Check out my break of 12/13 Between the Pipes:

Monday, April 15, 2013

Cardboard Commentary #5 (What Sport to Collect Part II - Basketball)

Basketball was the first serious sport I collected. Though I started with baseball, I went absolutely NUTS for basketball cards. And as I look back on those years of collecting basketball, I could see why it was the perfect time for that sport. It was the early nineties, and I was a young boy growing up in Portland, Oregon. The Trailblazers were a scorching hot team that made it to the NBA Finals twice in a span of a few years, Michael Jordan was at the top of his game, and soon a young Shaquille O'Neil would hit the hardwood causing a gigantic splash in the basketball card world. It was a magical. And all I wanted to do was to pour my money into basketball cardboard.

So what about now? I still buy basketball on occasion... but it's not my main interest. Today we'll examine the reasons for and against getting into basketball cards. Let's begin!

First off, you obviously have to be into basketball to start collecting the cards. And there's a lot to like about basketball. The game is widely popular around the world, and playing the game is as easy as getting a basketball and finding a court in a park near you. Basketball is a fast paced game with a lot of scoring. Dunks are always sweet to see, and finding coverage of pro basketball is not hard to do - the NBA gets a ton of media coverage (as does the NCAA).

Though the game is simple to understand, is easily accessible on television, and exciting... I found myself gravitating to hockey because of my perception of the athletes in the NBA. The NBA has long touted the superstar players of their league. While many of those stars are great players, I can't say the same for the greatness of their apparent attitudes. This is a definitely a subjective area I'm walking into, but to me it makes a big difference when considering what to collect. The money-loving, self-centeredness of some of the biggest stars in the NBA is a huge turn-off. I was around when Magic Johnson, Larry Bird, and Michael Jordan roamed the hardwood. Those players had a fearsome competitive spirit - they just wanted to win - no matter what.
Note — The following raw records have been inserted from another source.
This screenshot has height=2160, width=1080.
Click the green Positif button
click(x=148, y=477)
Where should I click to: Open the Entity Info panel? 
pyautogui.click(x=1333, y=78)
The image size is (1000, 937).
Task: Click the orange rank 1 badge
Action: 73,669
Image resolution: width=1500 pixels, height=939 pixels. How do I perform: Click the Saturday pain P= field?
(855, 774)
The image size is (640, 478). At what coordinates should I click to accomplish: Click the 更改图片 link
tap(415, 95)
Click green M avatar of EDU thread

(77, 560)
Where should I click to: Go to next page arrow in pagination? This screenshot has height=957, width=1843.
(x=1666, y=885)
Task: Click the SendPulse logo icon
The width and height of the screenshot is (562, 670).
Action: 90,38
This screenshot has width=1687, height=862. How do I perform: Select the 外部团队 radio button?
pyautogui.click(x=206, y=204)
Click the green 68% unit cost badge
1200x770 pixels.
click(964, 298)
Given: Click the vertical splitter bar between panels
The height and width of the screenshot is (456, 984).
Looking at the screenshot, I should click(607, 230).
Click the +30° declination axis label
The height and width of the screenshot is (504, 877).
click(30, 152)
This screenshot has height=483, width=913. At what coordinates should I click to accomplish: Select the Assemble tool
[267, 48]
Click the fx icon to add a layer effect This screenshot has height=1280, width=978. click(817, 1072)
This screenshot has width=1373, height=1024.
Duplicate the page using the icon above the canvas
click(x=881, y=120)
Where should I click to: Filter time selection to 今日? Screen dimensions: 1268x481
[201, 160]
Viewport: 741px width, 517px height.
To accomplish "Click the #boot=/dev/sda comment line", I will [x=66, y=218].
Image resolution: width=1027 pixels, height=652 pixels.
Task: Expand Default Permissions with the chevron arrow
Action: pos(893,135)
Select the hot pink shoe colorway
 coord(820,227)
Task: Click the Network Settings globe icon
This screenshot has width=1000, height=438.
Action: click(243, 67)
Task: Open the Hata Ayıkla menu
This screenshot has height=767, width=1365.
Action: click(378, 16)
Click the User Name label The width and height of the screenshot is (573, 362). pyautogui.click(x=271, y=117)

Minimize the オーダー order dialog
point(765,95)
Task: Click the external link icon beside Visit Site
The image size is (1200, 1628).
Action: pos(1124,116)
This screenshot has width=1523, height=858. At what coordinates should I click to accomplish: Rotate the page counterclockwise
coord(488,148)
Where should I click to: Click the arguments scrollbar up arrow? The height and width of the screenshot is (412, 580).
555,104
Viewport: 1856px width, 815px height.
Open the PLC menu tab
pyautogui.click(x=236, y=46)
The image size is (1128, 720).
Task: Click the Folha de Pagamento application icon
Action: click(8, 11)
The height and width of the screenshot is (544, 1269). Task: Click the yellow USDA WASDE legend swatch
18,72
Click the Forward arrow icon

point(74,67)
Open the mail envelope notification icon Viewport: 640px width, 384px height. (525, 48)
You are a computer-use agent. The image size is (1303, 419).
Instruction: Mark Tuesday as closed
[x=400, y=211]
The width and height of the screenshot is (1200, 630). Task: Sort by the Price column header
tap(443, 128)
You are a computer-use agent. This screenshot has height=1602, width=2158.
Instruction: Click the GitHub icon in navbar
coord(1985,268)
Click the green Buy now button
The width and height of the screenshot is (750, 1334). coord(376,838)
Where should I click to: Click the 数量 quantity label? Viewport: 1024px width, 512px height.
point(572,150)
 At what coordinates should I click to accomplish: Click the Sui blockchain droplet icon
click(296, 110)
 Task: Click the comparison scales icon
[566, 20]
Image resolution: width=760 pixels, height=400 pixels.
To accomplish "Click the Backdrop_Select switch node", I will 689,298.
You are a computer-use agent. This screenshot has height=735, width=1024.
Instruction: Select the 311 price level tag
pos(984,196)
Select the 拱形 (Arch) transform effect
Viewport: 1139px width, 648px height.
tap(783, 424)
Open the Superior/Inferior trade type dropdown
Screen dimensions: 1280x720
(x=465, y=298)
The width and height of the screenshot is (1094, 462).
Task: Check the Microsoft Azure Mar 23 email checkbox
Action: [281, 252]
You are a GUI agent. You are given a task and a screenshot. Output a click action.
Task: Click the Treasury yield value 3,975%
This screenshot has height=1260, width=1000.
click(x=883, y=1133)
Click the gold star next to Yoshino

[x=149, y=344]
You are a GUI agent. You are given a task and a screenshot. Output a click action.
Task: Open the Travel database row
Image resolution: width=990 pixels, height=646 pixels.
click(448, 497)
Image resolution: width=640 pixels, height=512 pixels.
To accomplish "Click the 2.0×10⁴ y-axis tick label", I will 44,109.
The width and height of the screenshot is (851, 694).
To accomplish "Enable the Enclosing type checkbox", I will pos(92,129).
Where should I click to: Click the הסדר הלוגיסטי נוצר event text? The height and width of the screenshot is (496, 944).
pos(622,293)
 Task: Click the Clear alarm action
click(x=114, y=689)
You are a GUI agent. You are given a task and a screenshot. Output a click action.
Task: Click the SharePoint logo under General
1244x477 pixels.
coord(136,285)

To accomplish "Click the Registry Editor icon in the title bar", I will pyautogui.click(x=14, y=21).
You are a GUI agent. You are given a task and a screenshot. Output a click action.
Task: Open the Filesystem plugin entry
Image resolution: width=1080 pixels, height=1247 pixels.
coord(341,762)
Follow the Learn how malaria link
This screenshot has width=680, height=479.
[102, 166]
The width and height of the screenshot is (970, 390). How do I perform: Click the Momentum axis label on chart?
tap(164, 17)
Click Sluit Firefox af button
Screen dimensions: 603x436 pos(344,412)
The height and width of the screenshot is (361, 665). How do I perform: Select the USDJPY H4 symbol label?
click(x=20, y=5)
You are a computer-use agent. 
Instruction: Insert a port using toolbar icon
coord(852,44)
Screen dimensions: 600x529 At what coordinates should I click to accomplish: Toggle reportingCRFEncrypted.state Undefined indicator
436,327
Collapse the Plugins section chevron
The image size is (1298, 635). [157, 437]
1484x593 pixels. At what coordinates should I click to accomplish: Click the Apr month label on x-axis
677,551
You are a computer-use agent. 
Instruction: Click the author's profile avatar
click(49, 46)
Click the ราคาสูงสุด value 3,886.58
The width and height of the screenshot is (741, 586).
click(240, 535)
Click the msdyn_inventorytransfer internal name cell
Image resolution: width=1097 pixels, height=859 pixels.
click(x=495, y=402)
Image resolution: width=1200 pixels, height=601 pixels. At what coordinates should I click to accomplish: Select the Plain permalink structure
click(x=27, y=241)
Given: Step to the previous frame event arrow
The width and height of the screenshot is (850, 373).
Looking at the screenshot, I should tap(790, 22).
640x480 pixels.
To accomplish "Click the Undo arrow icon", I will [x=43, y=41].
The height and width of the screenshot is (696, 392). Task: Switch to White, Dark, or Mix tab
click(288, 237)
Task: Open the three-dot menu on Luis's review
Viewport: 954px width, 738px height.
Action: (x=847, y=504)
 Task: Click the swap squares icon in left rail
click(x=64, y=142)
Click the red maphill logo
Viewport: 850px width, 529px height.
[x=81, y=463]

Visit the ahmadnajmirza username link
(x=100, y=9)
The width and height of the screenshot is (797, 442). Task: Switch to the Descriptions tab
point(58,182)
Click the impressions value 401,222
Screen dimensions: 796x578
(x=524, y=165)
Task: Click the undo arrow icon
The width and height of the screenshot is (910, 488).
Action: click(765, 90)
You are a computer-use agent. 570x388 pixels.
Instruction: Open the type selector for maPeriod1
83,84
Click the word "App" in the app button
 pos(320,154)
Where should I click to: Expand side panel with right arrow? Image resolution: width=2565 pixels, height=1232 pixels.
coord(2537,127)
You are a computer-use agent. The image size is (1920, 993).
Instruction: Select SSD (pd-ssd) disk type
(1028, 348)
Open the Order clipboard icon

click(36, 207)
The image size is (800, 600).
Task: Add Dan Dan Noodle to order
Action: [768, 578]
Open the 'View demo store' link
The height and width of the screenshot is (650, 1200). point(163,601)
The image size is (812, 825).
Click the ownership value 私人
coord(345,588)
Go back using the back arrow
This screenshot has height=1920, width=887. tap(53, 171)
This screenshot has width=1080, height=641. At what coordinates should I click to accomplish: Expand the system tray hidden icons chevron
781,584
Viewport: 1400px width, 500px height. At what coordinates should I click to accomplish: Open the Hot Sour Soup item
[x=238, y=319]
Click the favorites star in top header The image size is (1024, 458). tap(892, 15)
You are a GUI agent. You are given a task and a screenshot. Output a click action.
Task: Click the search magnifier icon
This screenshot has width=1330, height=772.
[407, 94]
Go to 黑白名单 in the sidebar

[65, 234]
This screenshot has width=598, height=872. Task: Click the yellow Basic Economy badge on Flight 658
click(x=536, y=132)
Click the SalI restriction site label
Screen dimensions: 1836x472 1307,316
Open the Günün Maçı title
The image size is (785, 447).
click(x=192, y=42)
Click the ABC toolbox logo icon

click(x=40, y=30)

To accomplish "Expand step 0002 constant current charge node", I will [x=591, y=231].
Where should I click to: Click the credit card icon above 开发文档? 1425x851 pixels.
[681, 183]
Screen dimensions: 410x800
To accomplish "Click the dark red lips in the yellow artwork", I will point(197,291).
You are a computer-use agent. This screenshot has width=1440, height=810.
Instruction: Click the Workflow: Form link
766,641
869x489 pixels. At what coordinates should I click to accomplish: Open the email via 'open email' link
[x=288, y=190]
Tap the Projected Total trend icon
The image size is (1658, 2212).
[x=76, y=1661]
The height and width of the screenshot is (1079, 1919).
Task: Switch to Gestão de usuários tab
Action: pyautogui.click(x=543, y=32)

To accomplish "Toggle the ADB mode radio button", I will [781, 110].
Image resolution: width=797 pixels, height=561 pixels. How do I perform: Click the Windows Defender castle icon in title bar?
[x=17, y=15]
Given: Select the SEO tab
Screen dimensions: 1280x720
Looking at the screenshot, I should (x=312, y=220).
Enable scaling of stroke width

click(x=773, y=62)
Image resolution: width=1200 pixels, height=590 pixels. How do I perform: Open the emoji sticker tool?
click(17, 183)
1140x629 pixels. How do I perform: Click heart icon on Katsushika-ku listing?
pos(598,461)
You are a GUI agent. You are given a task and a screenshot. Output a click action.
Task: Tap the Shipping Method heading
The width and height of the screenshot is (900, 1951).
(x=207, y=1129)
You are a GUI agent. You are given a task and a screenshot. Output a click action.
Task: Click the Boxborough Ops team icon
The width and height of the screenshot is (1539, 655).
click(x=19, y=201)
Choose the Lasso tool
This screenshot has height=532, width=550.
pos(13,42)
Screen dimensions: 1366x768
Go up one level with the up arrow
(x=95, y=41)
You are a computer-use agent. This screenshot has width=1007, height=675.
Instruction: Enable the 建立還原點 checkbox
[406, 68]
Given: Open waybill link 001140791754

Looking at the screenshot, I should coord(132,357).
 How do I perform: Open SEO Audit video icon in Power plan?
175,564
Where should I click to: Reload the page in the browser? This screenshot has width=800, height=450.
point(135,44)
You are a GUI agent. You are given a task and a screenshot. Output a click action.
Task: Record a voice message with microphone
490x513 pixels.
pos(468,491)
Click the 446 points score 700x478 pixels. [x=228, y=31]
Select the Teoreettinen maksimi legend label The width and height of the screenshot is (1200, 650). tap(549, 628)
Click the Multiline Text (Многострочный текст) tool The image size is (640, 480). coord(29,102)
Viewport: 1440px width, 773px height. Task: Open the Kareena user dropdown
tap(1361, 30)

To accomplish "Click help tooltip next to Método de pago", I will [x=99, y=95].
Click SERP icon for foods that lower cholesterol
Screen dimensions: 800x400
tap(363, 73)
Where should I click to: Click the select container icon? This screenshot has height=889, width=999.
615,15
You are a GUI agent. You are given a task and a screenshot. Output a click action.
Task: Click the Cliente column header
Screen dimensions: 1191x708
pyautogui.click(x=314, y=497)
When I look at NBA players today, some still have that fire - namely the just-injured-for-the-season Kobe Bryant. But many do not, and they make it very apparent off and on the court.

The sport I ultimately ended up choosing to go with, as you all know, was hockey. There's a sport where the players make considerably less money, but often exemplify a humble, team spirit, and sacrifice by sticking up for teammates in a fight, enduring hit after hit, and even diving in front of fast moving pucks to block shots. I just love seeing that type of commitment on just about every team in the league.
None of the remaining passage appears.